Monday, October 22, 2007

China unveils likely successors to top posts

BEIJING (Reuters) - China's ruling Communist Party unveiled a new leadership line-up on Monday, including two men positioned to eventually succeed President Hu Jintao and government head Premier Wen Jiabao.

Xi Jinping, who has been chief of Shanghai, and Li Keqiang, who has headed the northeast province of Liaoning, were lifted into the new nine-member Politburo Standing Committee -- the innermost ring of power in this top-down state.

While Xi, 54, and Li, 52, have not been openly designated to replace Hu and Wen five years hence, their age and status leave no doubt they are favoured to reach the apex of power with Xi the frontrunner for now to take Hu's top job.

They will inherit a nation of about 1.4 billion people, including restive peasants and a maturing middle class, an increasingly open and market-driven economy likely be the world's third largest and a one-party state that claims loyalty to Marx while it embraces capitalism.

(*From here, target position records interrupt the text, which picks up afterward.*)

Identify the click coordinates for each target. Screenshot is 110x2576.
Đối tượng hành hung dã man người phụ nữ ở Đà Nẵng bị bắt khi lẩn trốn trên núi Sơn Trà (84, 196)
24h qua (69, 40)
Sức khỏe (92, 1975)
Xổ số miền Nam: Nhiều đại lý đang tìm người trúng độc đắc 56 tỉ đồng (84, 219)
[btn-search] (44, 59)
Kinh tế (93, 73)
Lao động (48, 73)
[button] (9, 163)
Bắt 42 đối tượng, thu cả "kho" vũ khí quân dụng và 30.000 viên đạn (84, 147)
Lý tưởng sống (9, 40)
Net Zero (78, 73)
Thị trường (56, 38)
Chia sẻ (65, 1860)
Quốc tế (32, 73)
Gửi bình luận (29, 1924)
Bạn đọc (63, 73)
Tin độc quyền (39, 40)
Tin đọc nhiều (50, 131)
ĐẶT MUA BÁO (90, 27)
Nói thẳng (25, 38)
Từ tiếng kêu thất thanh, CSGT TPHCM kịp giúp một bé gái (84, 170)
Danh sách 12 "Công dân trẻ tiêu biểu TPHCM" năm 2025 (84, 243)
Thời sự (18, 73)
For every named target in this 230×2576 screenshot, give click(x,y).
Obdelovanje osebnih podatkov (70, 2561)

"Comrades Xi Jinping and Li Keqiang are two quite young comrades," was all carefully spoken Hu said of them when presenting them before hundreds of reporters and flashing cameras.

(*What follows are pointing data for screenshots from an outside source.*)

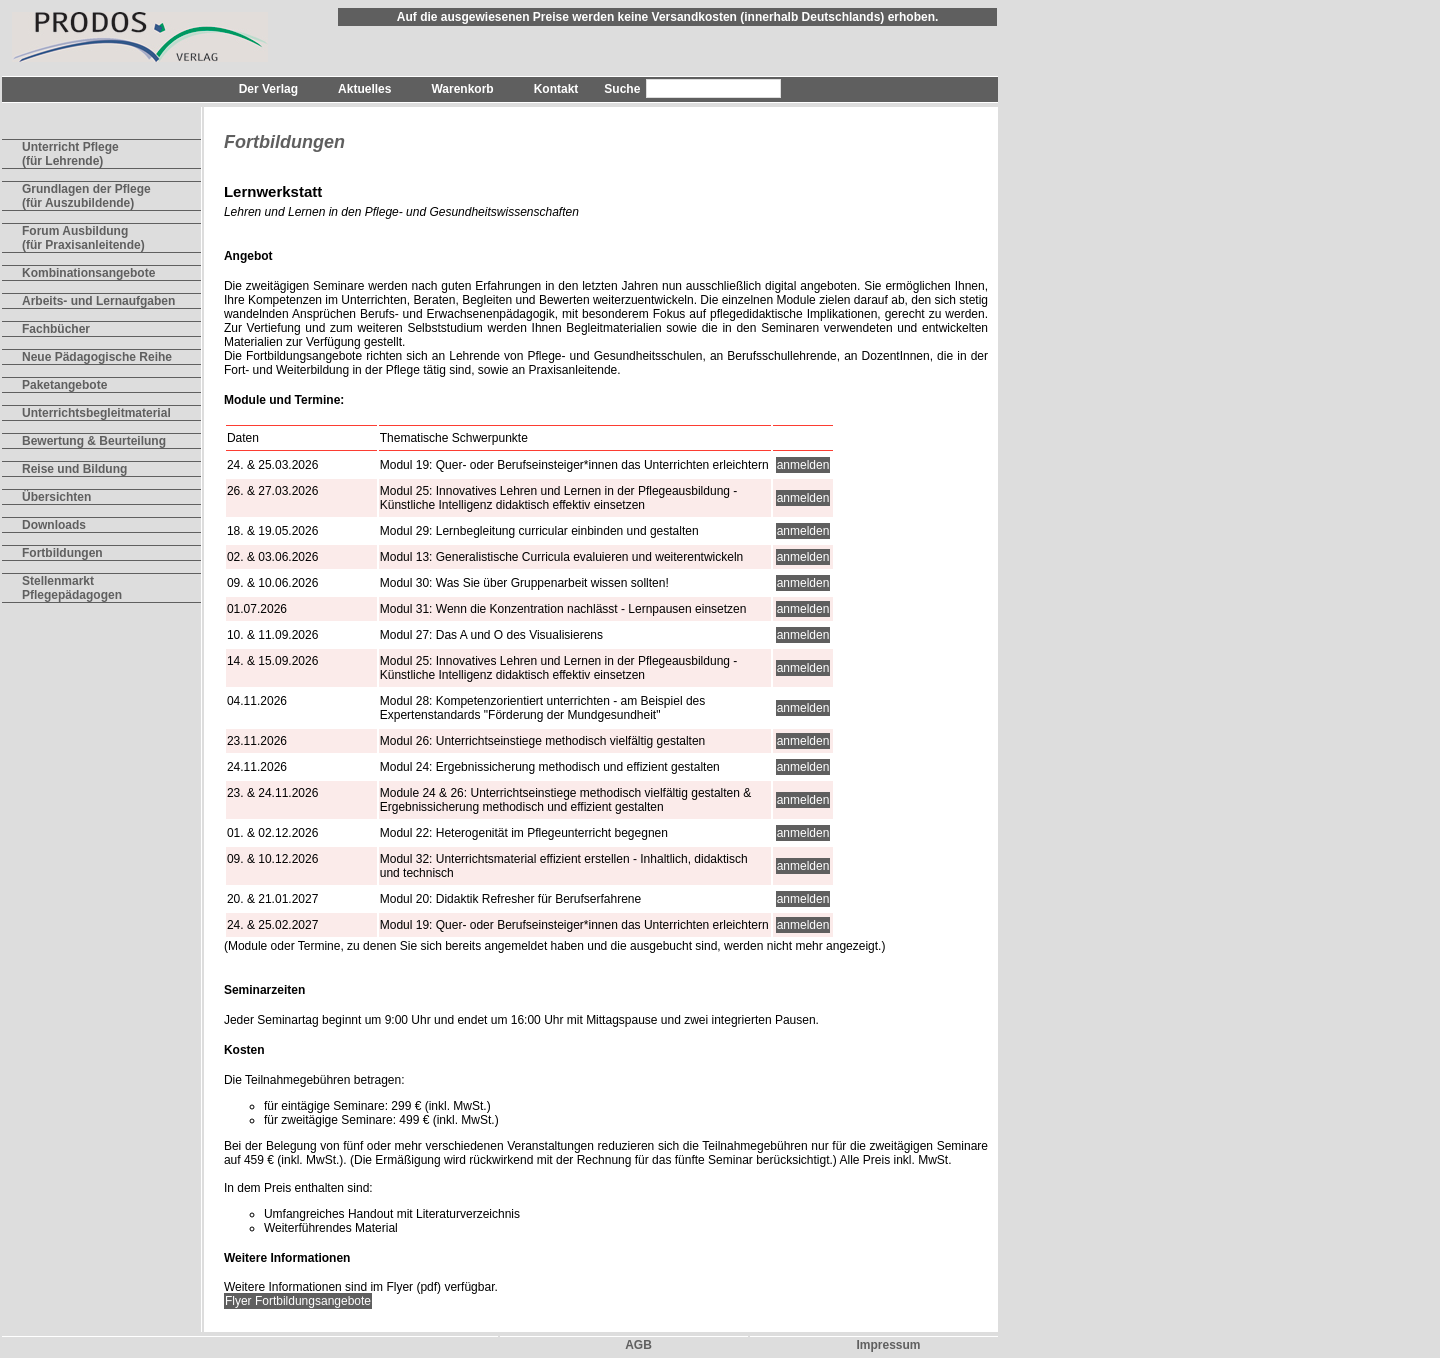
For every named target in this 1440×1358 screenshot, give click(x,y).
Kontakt (556, 89)
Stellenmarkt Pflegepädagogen (72, 588)
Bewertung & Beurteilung (94, 441)
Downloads (54, 525)
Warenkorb (462, 89)
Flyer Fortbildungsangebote (298, 1301)
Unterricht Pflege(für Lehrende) (70, 154)
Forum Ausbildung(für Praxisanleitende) (83, 238)
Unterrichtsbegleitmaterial (96, 413)
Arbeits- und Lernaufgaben (98, 301)
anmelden (803, 465)
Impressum (888, 1345)
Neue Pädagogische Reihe (97, 357)
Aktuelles (364, 89)
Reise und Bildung (74, 469)
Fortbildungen (62, 553)
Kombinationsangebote (88, 273)
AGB (638, 1345)
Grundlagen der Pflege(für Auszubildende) (86, 196)
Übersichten (56, 497)
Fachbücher (56, 329)
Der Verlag (268, 89)
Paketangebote (64, 385)
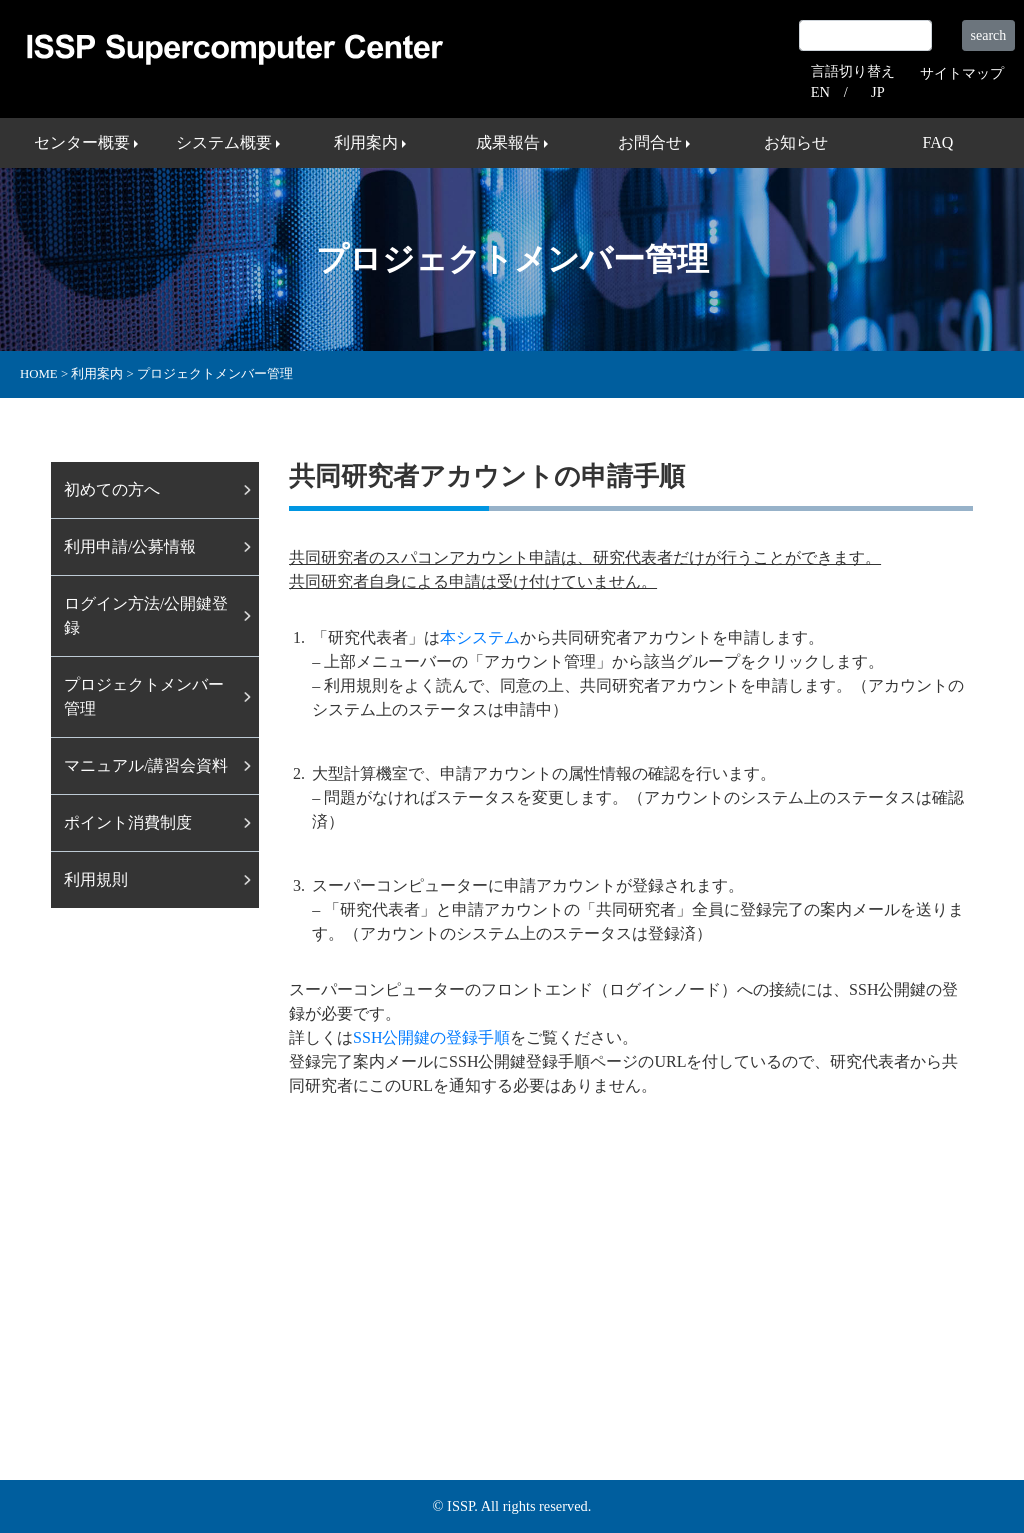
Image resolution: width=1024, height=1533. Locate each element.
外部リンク (732, 1384)
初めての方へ (112, 489)
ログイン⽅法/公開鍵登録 (146, 615)
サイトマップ (962, 73)
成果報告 (433, 1384)
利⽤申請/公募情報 (130, 546)
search (989, 35)
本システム (480, 637)
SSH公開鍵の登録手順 (431, 1037)
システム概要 (243, 1384)
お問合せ (521, 1384)
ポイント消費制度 (128, 822)
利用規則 (96, 879)
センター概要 (127, 1384)
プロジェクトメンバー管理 (144, 696)
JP (878, 92)
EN (820, 92)
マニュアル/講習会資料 (146, 765)
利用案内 (345, 1384)
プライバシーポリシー (869, 1384)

Their rise marked Hu's growing grip on power as he shed the residual influence of his predecessor, Jiang Zemin. But the next five years will test Hu's power to secure an untroubled succession in an era when no leader commands absolute loyalty.

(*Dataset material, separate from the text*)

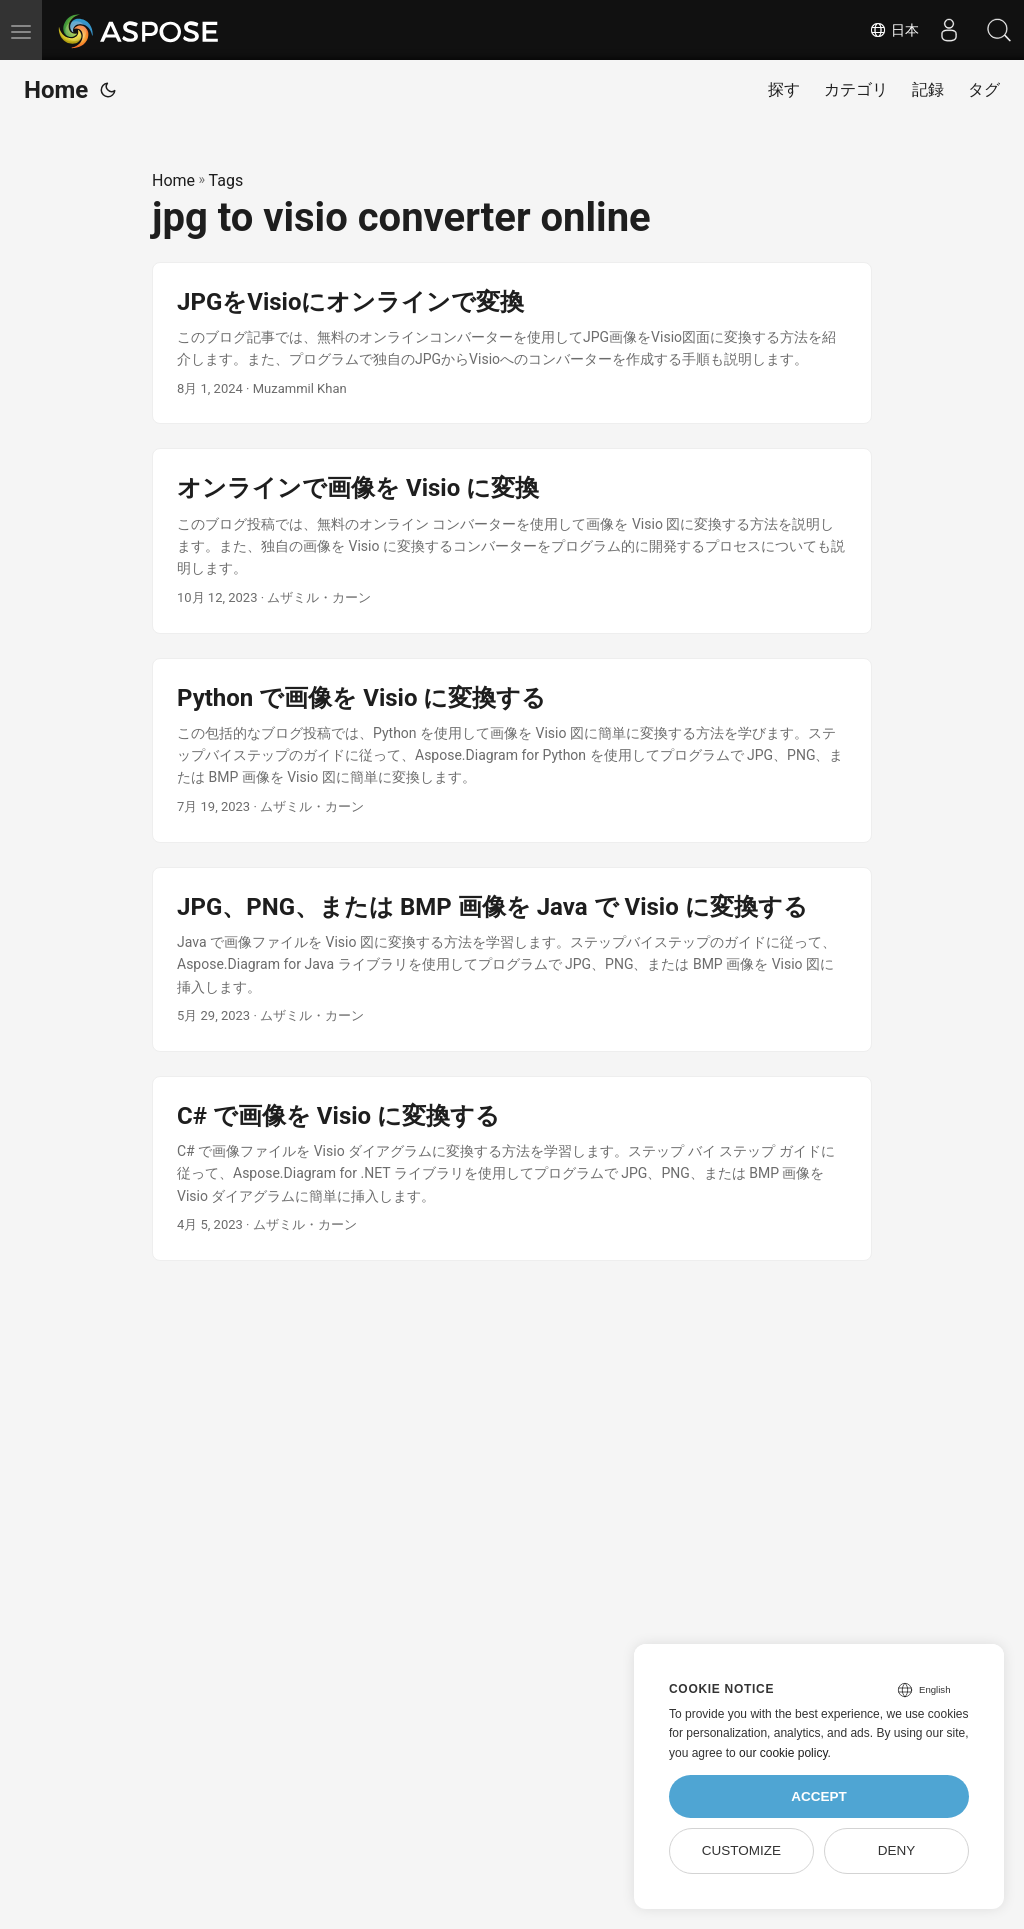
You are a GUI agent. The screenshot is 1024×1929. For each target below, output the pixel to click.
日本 (894, 30)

"Hu's power has emerged greatly consolidated," said Li Datong, a former editor at a Party paper. "He has his own line-up now; Jiang's out of the picture."

The nine men in dark suits emerged after a tightly controlled vote by the 204-member Party Central Committee, installed at the end of the Party's five-yearly Congress on Sunday.

Xi filed into the chamber at the Great Hall of the People directly ahead of Li, but there was no definitive sign of which man was favoured for which top job.

"Xi came out ranked first, so that suggests that he has a bigger chance of becoming Party general secretary, but there are a lot of factors that can change in five years," said Zhang Zuhua, a former official.

Hu was widely believed to favour Li, who worked under him in the Communist Youth League, and Xi's rise might reflect officials' reluctance to allow the Party boss to hand-pick his successor.

But both men would be acceptable to Hu, said the ex-editor Li, and state media have stressed that Hu expects the new leadership to work together and avoid damaging rivalry.

"To fulfil the Party's mission in power it must have a staunchly unified collective leadership," says an editorial to appear in the People's Daily that Xinhua news agency released late on Monday. It urges the country to unite around Hu.

Hu stays as Party boss, as well as President and head of the Central Military Commission, for five more years, while Wen will continuing managing the government and its ministries.

The Standing Committee retained parliament chief Wu Bangguo and two leaders installed under the previous Party chief, Jiang Zemin -- Li Changchun, who has been propaganda boss, and Jia Qinglin, head of the advisory council attached to the parliament.

The line-up also includes He Guoqiang, set to take control of Party organisation and fighting corruption, and Zhou Yongkang, whose background in policing puts him in line to replace Luo Gan, the previous domestic security boss.

The three members of the outgoing Standing Committee who stepped down included Vice-President Zeng Qinghong, a powerful figure installed by Jiang. Both He Guoqiang and Zhou have past work ties to Zeng, who appears to have promoted their rise.

The death of Vice-Premier Huang Ju in June left a fourth vacancy.

BALANCING INTERESTS

Analysts said the mixture of recruits -- some personally close to Hu, others not -- reflected his bid to balance regions and interests and also limits his power to dictate outcomes.

Li Keqiang worked under Hu in the 1980s, before postings in Henan, a poor and unruly rural province in central China, and Liaoning, a rustbelt province striving to attract investment and emerge as a modern manufacturing base.

Before taking over as party boss of Shanghai earlier this year, Xi Jinping steered two of the country's fastest-growing provinces, Fujian and Zhejiang -- attractive credentials in a government where economic modernisation dominates priorities.

"We must certainly grasp development as the top task of this Party in governing and reviving the country," Hu said.

But the retention of Jia, a protege of Jiang's, was a reminder that the new leadership was not Hu's to choose at will. Jia has long been dogged by claims he let corruption run rampant in coastal Fujian province in the 1990s.

At 67, Jia was young enough to escape an informal retirement rule forcing out leaders born before 1940 -- a demand that apparently claimed Zeng.